(Reuters) – Global stocks rose to their highest in nearly two weeks on Tuesday, while safe haven assets like the Swiss franc and German Bunds were subdued, encouraged by signs that the U.S. economy was not headed towards a recession as yet.
With big-ticket data like U.S. job numbers due later this week, many investors remain uncertain about a recovery in the world’s largest economy, leaving risk for a correction in markets still trading at low holiday volumes.
But European shares rose 1.6 percent, tracking gains on Wall Street and in Asia, while London shares advanced 2 percent in early trade, catching up with the broader market after a holiday on Monday.
World stock markets, as measured by MSCI, rose 0.5 percent to their highest since August 18. The index is still down nearly 15 percent from a May high, however, after taking a hammering at the start of August due to growing pessimism about the U.S. economy as well as worries over Europe’s sovereign debt crisis and banks.
“With consumer confidence, the (U.S) ADP jobs report, ISM Manufacturing, jobless claims and nonfarm payrolls report all due in the coming days, there is going to be a lot of nervousness around,” said Ben Potter, strategist at IG Markets.
“The market could also be seen as vulnerable given it has rallied ahead of these big economic reports.
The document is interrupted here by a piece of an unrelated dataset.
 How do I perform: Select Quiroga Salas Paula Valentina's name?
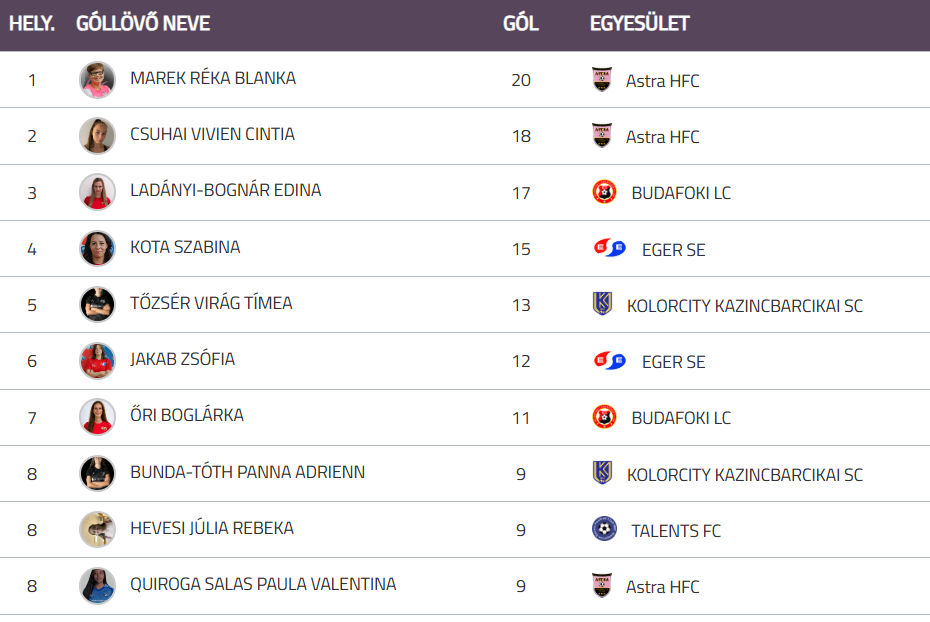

We think a lot of participants will be employing a ‘wait and see’ approach as we navigate through the next few days.”
Investors would also await the minutes from the Federal Reserve’s last committee meeting on Aug 9 which could offer more clues on divisions among board members over further stimulus measures.
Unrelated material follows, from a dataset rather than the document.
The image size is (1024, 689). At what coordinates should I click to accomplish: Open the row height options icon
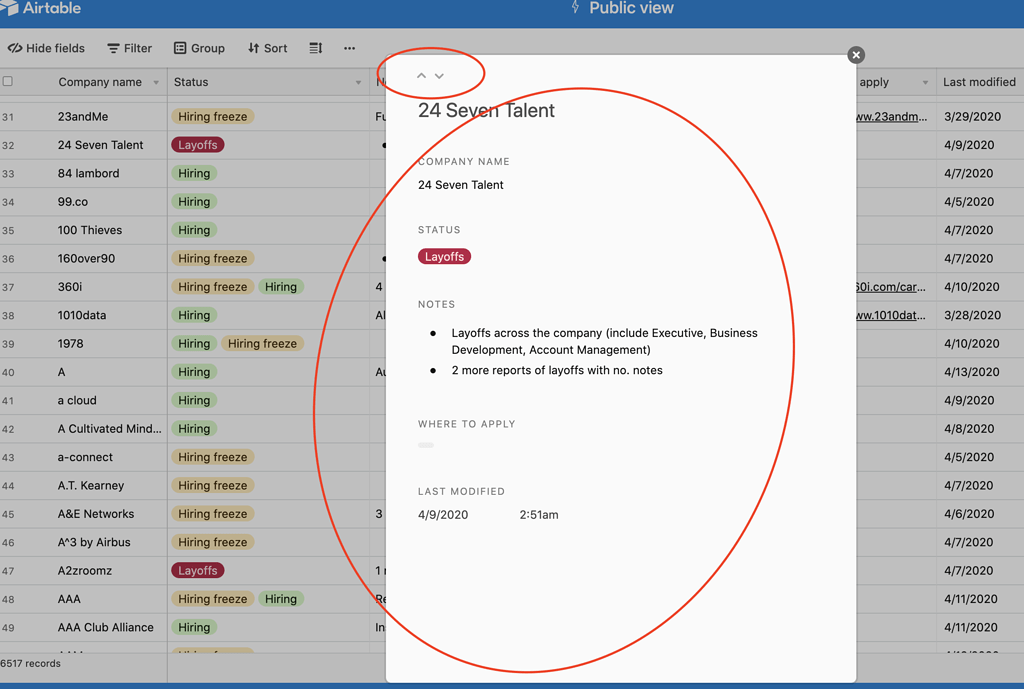(314, 48)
Still, the latest gains in stock markets encouraged some investors to switch out of safe-haven assets like the Swiss franc and core government bonds into higher-yielding currencies such as the New Zealand dollar.
An Italian bond auction later in the day will serve as a barometer of investor demand — and give more hints how much further the euro zone’s debt crisis has to run — after recent bond purchases by the European Central Bank.
The Italian tender is likely to sail through smoothly and could give a temporary boost to risk appetite, but it is unlikely to lift broader concerns that the risk of contagion could still engulf larger economies like Italy, Spain and France.
These concerns have made investors such as U.S. money market funds reduce exposure to European banks and pushed their credit default swap spreads higher.
The Itraxx European senior financials index has pushed beyond the peaks seen during the last crisis, and at 247 basis points the spread is starting to reflect credit ratings that are not in line with their current ones.
The euro was down 0.2 percent against the dollar at $1.4484, and also eased against the Swiss franc.
The franc, hit by Switzerland’s efforts to weaken it in the past month, traded slightly down against the dollar, at 0.8160 francs, hovering near a five-week low touched on Monday.
Spot gold stabilised around $1,797 per ounce levels after falling by nearly seven percent in about a week. It hit a record $1,911 last week.
“In terms of fundamentals, (gold) still looks good. The only risk to the downside is if the CME raises margin requirements again,” said Natalie Robertson, a commodities strategist at ANZ.
The CME Group raised margins on gold futures by about 27 percent last week.
German Bunds reversed early gains as European equity markets opened higher. German Bund futures briefly dipped into negative territory and were last 9 ticks higher at 134.48.